--- What needs to be done ---
Of the lines below, copy those that hold the word "computer".

--- Data for review ---

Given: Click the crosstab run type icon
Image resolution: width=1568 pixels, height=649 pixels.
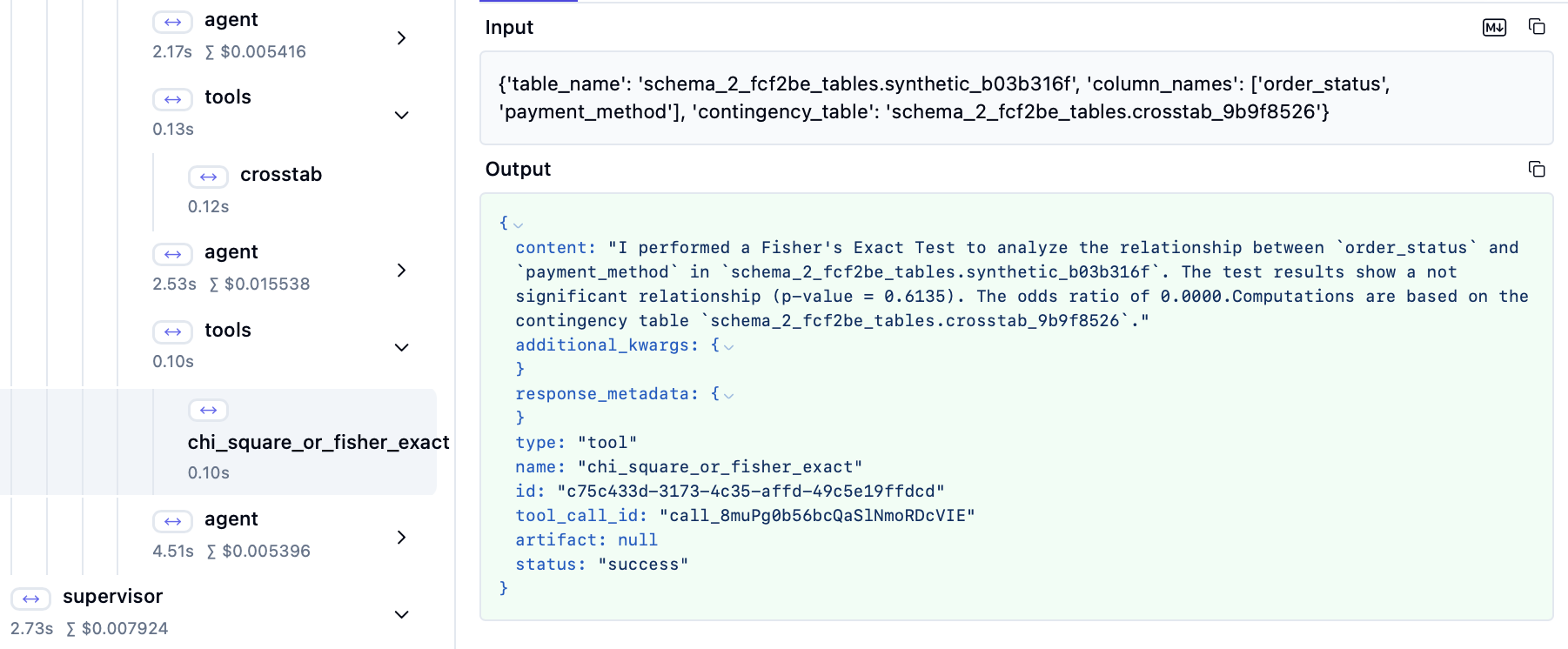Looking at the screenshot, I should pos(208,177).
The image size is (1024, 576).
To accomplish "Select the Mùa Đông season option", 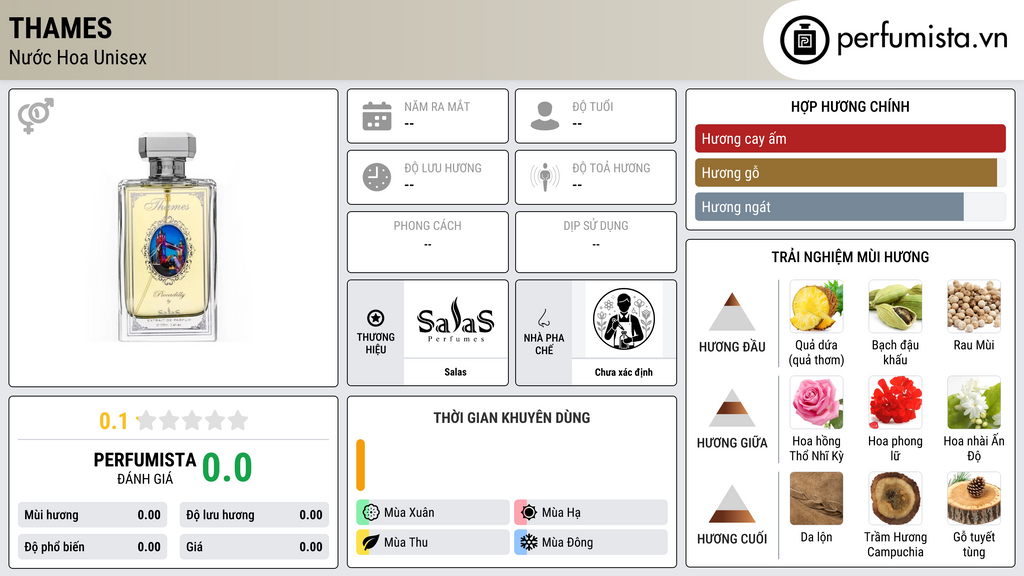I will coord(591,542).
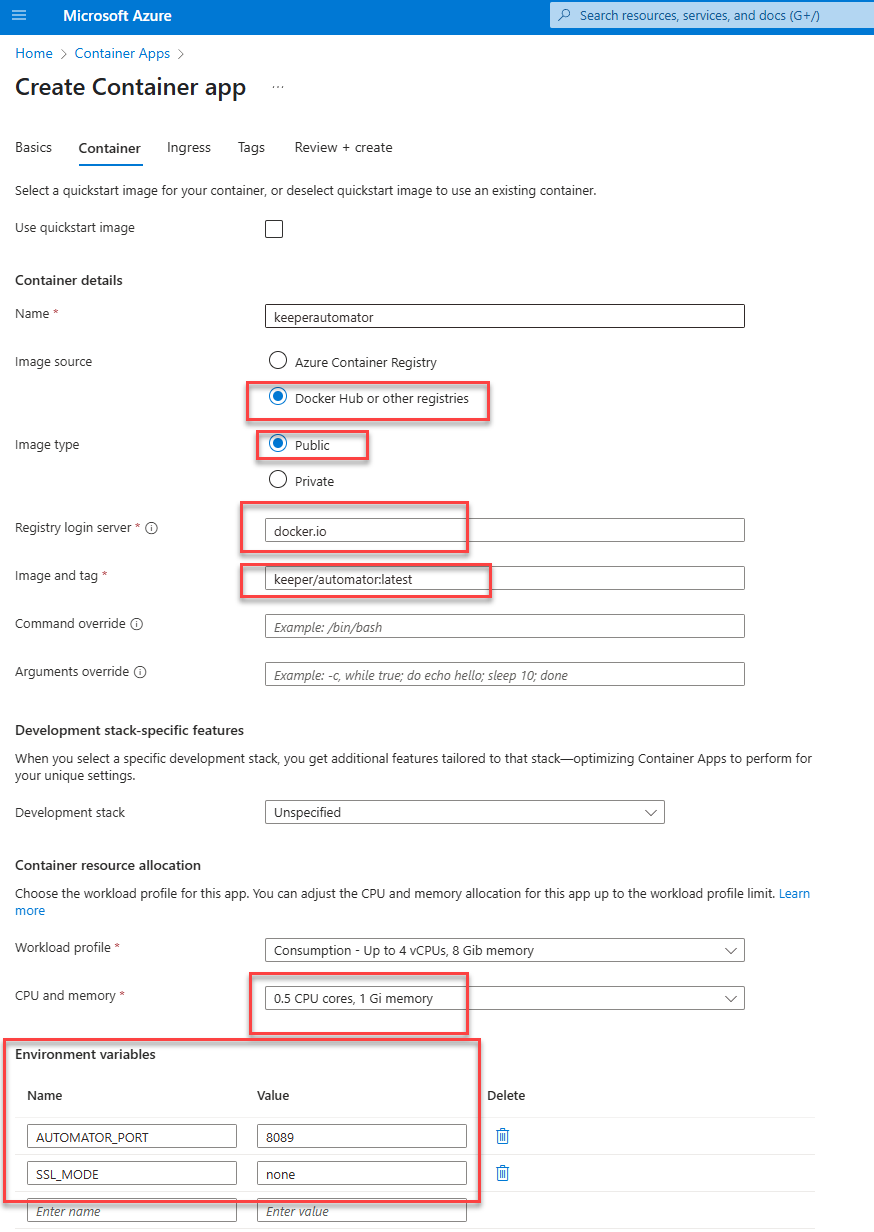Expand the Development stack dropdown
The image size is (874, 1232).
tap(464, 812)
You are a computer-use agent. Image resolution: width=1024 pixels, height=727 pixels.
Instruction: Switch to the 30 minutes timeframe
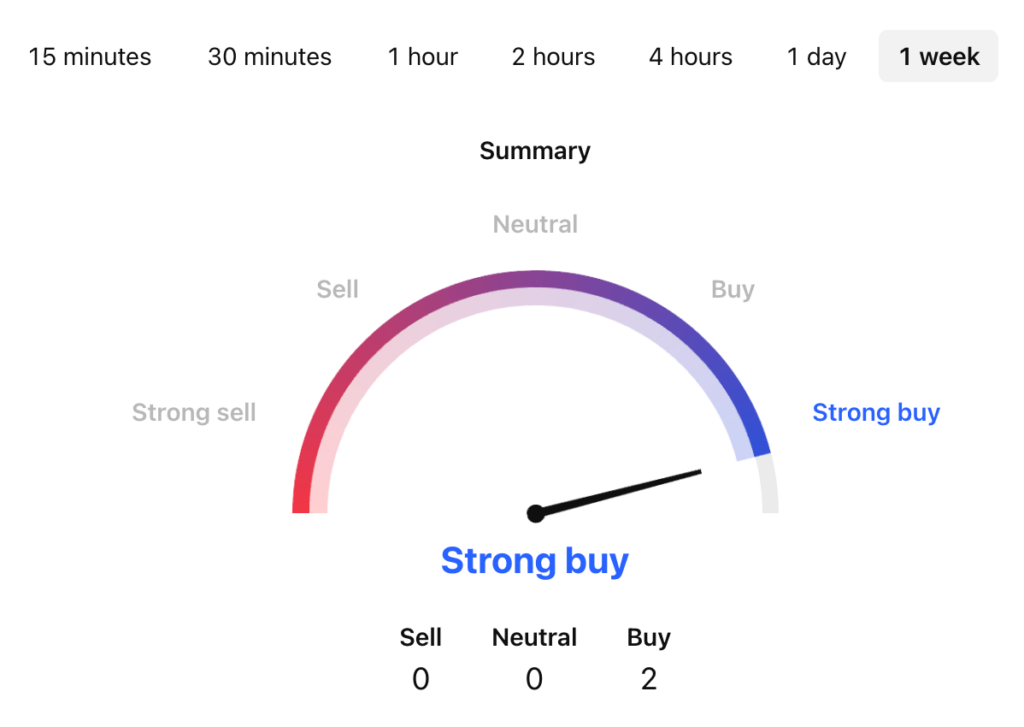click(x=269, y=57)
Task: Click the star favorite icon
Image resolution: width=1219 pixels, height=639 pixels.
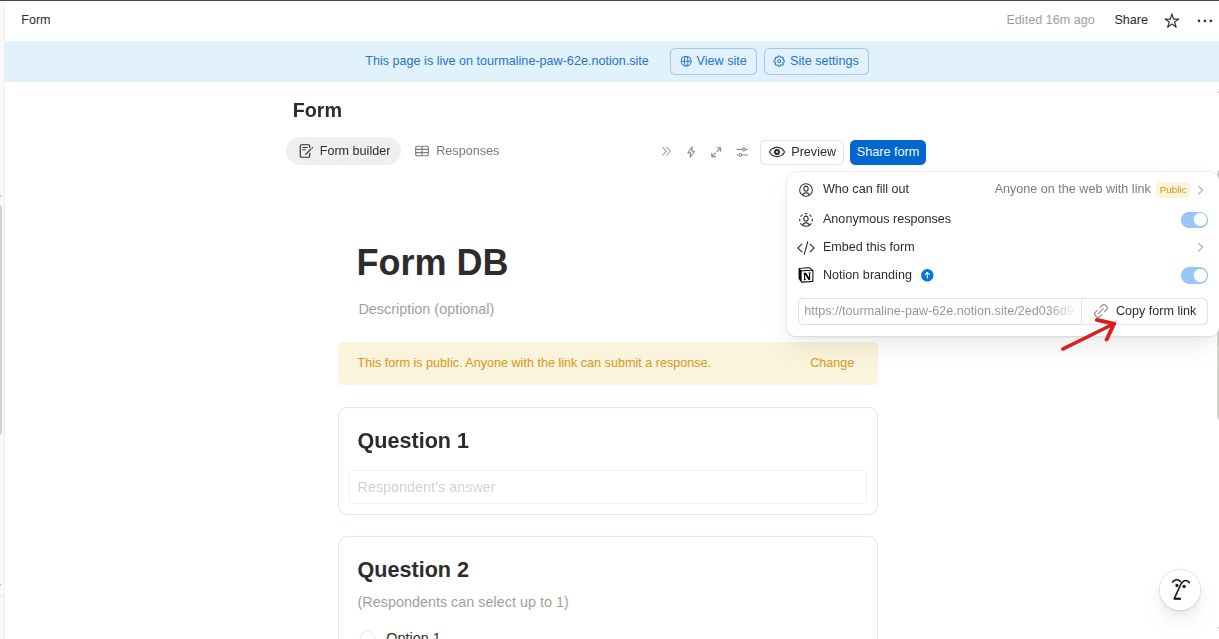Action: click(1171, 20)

* * *

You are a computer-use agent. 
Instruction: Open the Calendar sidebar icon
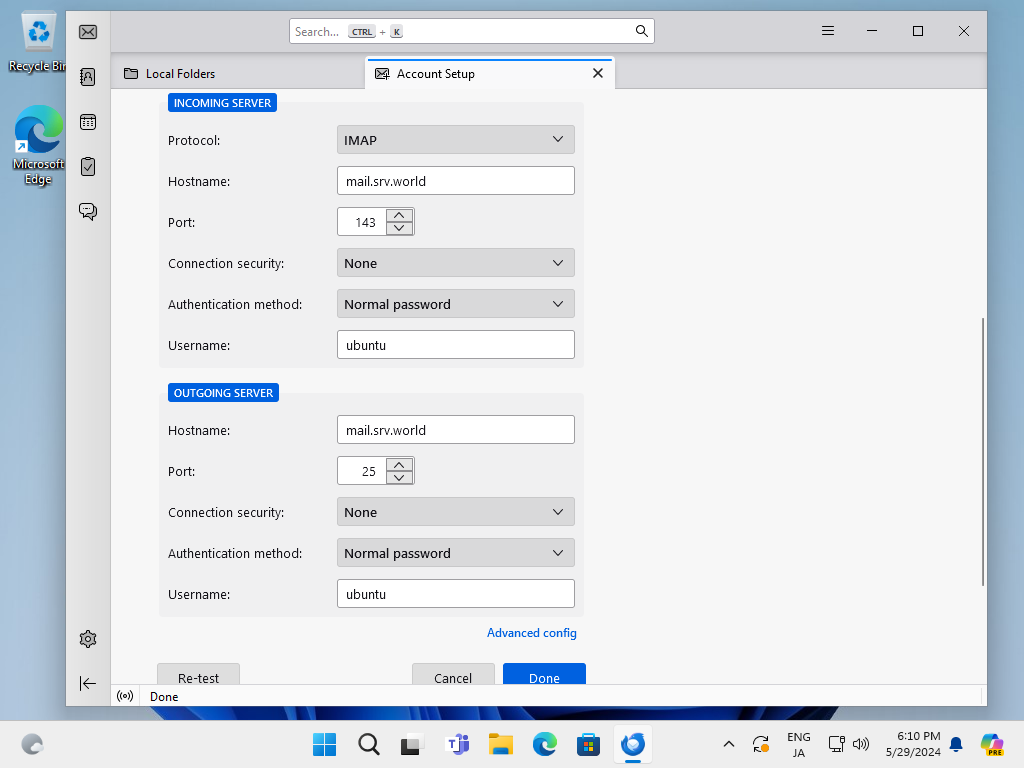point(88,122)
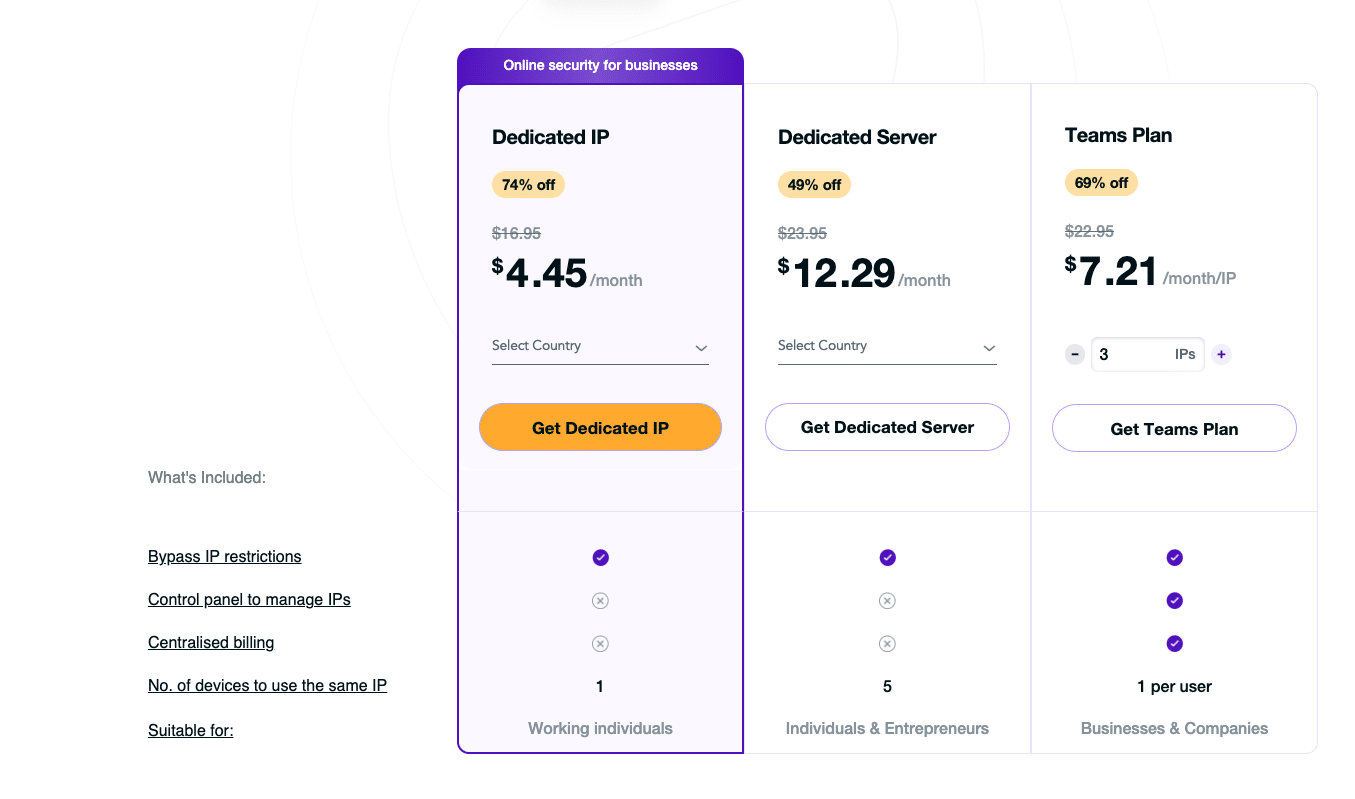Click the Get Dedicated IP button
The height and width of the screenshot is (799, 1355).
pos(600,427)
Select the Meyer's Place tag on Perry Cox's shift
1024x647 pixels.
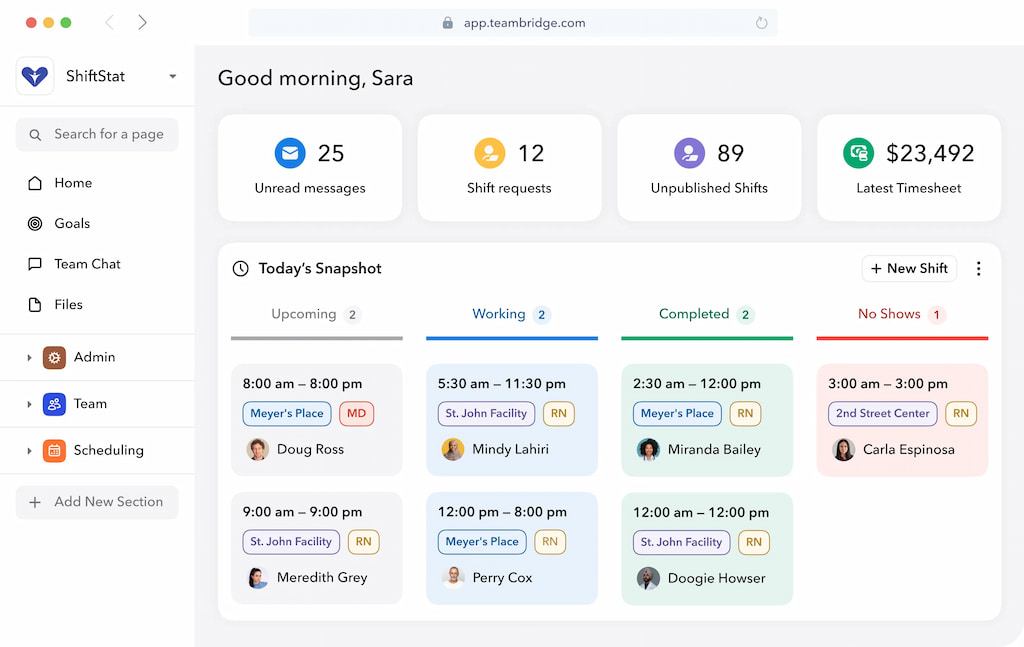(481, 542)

--- Exercise answer ---
You are a computer-use agent. Image resolution: width=1024 pixels, height=727 pixels.
You are a computer-use agent. 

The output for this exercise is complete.